As it is getting colder and colder (it gets as cold as 17 degrees Farenheit), I find myself drinking more tea and spending more time at fika enjoying the warm atmosphere of the Swedish kafferummet (cafes). The fika and coffee drinking traditions are a big deal in Sweden. I have a feeling that Swedes can manage without some things, but if you take away their fika time – well, that would not be tolerated. In between our lectures we get 15 minute fika breaks, and professors bring in fika (coffee/tea and cookies) to class so you can have fika during their seminar. If you want to meet with someone, you meet for fika. Everyone fika (yes, you can use the word ‘fika’ as both a noun and a verb)! The peak hour is at 3pm. It becomes really hard to find a kafferummet that is not full. Luckily, there are cafes all over Uppsala and all the student nations serve fika as well.
One could spend an eternity at fika – especially when you find that one cafe you really like – but we also have classes to attend. Last week my new course started: (En)Gendering International Development. So far we have had 3 lectures and a seminar, and the class seems really good. The professor is amazing! I also know most of the people who are in class with me since we already took one class together back in September. The class is organized in more or less the same way as my other courses. There are lectures which consist of a professor lecturing (I have a feeling that the lectures for this course are a bit more interactive than for the other course I took earlier, which I like), and there are seminars. In seminars we mainly discuss the course literature and prepare presentations. I will have to present on anti-colonial movements in India next week. And this is the first time there are Americans in my class. I kind of got used to being surrounded by mainly Swedes and other European students. Uppsala University is highly international and it is really easy to find yourself to be the only representative of your country in your class or group of friends. I actually quite like this since it gives me the opportunity to meet so many new people. Basically, everyday I meet someone new. I guess that is what makes study abroad so exciting and worthwhile – the experiences one gains are hard to gain in any other way.

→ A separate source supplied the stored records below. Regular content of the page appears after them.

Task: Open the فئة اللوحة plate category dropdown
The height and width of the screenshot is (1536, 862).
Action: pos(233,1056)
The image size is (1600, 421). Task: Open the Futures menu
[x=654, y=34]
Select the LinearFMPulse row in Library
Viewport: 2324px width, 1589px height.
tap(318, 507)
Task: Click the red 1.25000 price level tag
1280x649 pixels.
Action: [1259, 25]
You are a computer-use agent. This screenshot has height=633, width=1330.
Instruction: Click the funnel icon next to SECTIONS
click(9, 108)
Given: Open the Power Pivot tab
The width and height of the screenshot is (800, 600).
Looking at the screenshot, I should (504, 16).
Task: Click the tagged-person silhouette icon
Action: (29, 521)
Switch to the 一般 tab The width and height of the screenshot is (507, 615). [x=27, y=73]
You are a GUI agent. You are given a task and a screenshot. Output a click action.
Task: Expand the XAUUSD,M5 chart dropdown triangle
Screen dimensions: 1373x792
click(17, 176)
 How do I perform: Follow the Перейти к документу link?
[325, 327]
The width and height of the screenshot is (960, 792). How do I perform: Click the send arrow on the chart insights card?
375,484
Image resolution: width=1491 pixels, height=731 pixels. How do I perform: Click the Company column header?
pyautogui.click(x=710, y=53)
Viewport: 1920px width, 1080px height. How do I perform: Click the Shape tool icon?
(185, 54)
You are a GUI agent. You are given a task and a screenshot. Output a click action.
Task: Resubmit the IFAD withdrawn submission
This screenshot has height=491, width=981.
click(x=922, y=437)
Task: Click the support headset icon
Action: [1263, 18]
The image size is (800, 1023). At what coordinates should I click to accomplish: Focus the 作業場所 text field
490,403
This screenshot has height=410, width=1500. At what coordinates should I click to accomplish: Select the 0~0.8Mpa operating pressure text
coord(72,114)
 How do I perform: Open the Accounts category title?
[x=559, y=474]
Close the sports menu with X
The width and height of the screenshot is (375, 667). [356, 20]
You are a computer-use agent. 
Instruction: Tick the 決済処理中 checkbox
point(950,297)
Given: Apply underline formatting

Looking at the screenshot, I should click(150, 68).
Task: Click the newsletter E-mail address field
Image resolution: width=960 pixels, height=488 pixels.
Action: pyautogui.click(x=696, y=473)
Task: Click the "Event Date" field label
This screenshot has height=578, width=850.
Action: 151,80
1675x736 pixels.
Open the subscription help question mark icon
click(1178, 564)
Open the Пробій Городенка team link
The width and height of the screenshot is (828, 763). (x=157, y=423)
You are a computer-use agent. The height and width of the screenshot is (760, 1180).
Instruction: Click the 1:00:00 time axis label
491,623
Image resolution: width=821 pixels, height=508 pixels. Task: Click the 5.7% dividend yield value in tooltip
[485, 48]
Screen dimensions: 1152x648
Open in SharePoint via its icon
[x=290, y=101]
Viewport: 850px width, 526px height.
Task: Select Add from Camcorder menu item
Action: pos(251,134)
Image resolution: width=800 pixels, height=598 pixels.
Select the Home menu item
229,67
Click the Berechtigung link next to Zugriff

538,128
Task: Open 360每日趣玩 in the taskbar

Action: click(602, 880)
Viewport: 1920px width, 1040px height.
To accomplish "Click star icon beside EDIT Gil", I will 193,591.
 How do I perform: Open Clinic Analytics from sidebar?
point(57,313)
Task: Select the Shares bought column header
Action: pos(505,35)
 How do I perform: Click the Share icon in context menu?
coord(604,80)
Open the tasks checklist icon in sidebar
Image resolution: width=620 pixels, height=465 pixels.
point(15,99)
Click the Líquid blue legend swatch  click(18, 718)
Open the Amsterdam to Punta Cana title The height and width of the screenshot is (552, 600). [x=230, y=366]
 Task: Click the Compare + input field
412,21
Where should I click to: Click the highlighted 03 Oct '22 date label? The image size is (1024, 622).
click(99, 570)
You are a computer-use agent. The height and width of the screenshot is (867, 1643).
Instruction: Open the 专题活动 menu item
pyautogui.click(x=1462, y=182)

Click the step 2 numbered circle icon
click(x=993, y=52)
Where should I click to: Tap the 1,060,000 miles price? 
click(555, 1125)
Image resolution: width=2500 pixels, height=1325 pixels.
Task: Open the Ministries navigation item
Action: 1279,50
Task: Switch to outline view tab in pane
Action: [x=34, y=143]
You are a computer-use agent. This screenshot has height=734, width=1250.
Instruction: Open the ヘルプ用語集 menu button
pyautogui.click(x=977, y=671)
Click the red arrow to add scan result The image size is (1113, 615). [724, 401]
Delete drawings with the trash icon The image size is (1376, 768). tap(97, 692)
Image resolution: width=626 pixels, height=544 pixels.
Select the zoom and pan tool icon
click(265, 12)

And Uppsala is full of surprises. Taking a simple walk before the sunset can show the best of this place. If you’re blessed and it is not raining, the Fall in Sweden can be magical. There are so many places one can go wandering or hiking. The nature here is just breathtaking. Luckily (kind of), it is pretty cold now and it doesn’t rain, so we get clear skies and can enjoy the most amazing sunsets (here, the sun sets very early. By 4pm it is already super dark outside).
The City of Uppsala has its own beauty display whether it rains or not. Namely, in the month of November there is the Uppsala Light Festival (Allt ljus på Uppsala) and some buildings (this year it is 15 buildings and even two University buildings are part of the Festival: Museum Gustavianum and the Munken block on Trädgårdsgatan) are selected to be part of the Festival so they are lit. It all looks really beautiful, especially the light installations on the river in the City Center. It is somewhat magical to take a walk through the city and follow the ‘light trail’ and enjoy the Festival.
Even if it does get really cold, Uppsala has its way of keeping people warm. November in Uppsala can’t possibly be boring or eventless!